PROBLEM TO WORK ON
Taking the records line by line, how many lines contain the word "Email"? Answer with the number only.
===== SUPPLIED ENTRIES
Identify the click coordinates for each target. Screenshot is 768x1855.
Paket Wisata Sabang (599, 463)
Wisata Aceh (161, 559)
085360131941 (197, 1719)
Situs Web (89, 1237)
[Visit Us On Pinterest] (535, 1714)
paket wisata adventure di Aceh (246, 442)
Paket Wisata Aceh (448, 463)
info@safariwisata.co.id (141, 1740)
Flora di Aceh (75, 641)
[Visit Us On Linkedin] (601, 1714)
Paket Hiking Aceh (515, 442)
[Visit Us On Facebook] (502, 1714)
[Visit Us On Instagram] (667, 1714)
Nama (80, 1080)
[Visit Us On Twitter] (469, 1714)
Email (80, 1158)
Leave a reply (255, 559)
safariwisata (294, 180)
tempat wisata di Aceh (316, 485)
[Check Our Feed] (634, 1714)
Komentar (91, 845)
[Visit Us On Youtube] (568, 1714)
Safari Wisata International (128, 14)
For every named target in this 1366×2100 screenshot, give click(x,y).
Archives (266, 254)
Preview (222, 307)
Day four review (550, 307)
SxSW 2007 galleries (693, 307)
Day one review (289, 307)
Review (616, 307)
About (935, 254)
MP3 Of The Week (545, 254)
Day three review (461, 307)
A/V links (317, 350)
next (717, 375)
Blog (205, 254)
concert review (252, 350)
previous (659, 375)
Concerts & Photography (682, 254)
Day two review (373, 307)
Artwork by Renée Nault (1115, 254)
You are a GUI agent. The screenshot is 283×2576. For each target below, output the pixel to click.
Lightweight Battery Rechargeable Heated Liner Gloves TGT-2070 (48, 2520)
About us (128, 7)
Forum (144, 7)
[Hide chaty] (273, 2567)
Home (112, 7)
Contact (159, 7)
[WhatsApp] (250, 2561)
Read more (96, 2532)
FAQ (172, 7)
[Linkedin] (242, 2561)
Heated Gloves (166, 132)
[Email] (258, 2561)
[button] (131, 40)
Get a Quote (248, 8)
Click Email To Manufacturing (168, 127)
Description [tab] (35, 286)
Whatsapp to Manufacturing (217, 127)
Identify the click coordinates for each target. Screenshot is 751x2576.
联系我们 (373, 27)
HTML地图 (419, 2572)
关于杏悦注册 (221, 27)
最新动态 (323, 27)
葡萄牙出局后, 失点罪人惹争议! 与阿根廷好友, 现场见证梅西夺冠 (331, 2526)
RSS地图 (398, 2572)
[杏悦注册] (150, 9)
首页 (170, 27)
==========
RESPONSE BOX
3